▶ [Extract]:
────

I don't know where a Wade/Gordon/Hinrich comparison entered all this, but since you asked -- yup, Gordon and Hinrich are much better spot-up shooters than Wade. Wade is better at every single other aspect of the game. He doesn't parade to the free throw line every game because a magazine or TV show is putting him there. He goes because he attacks the basket with abandon and finishes plays with dunks, not teardrops and layups and flip shots.



> One has to wonder how effective James would be without the bevy of quality big men he has to play off. Big men are sort of like offensive linemen in football. They do the dirty work so some little guy can look like a hero. The heroism has a way of disappearing when the big guys have an off night.


The nerve of Cleveland to assemble a corps of solid big men to complement and protect LeBron! 



> What jumps out at me about championship teams is that they invariably play good defense.
> They have players who have played together for several years.
> They are well coached, and lucky enough not to have significant injuries to key players.
> They always play both ends of the court-- usually with an emphasis on the defensive end.
> ...


Again, given the overwhelming tendency of NBA champions to have one of the premier players in the league on the roster, and in championship play, for the title to go to the team with the superior individual player, at the present time I would trade our entire roster for LeBron James. Even if we're doing our utmost to put together a great team in the absence of that sort of player. And "Timberwolves II" might be a sensible way to describe the Cavs if Kevin Garnett had led his team to the cusp of a conference finals in his first trip to the playoffs, but that's not how it happened.


----------



## DaBullz (Jul 15, 2002)

Here's the scenario that nobody here really wants to see, but it's not unlikely.

LeBron and the Cavs go to the finals and maybe even win it this year.

No matter how much cap space and lotto picks we get over the next 10 seasons, we're still going to have to go through LeBron and the Cavs to make the finals, let alone win a championship.

Wait.

In 10 seasons, LeBron will only be 31.

Make it 12-15 seasons.

By then, Kirk will be 37


----------



## McBulls (Apr 28, 2005)

────

▶ [Dataset content]:
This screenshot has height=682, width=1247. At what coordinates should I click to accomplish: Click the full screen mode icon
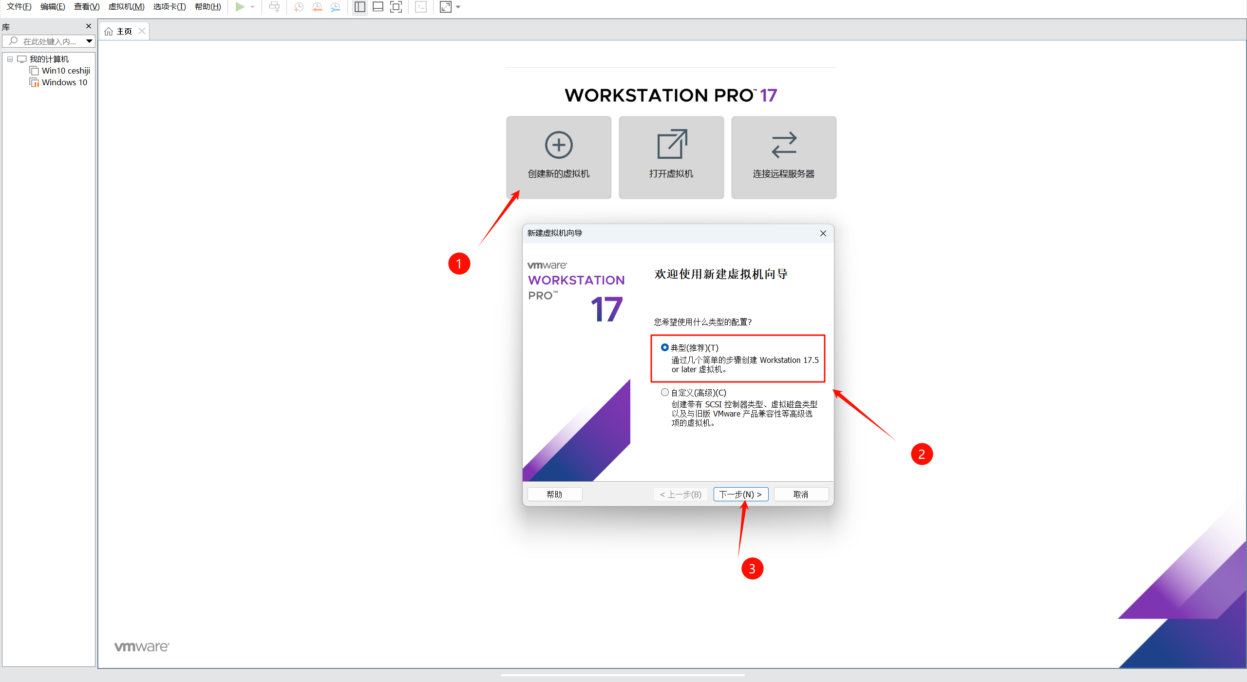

────

▶ [What this exercise asks]:
A. In the basketball thread, how old does LeBron turn after 10 seasons?
B. Translate this sentence from the basketball thread into Spanish: "Big men are sort of like offensive linemen in football."
C. Reproduce the basketball thread from "The nerve of" up to and including "for several years.".

▶ [Answers]:
A. 31

B. Los hombres grandes son algo así como los linieros ofensivos en el fútbol americano.

C.
The nerve of Cleveland to assemble a corps of solid big men to complement and protect LeBron! 



> What jumps out at me about championship teams is that they invariably play good defense.
> They have players who have played together for several years.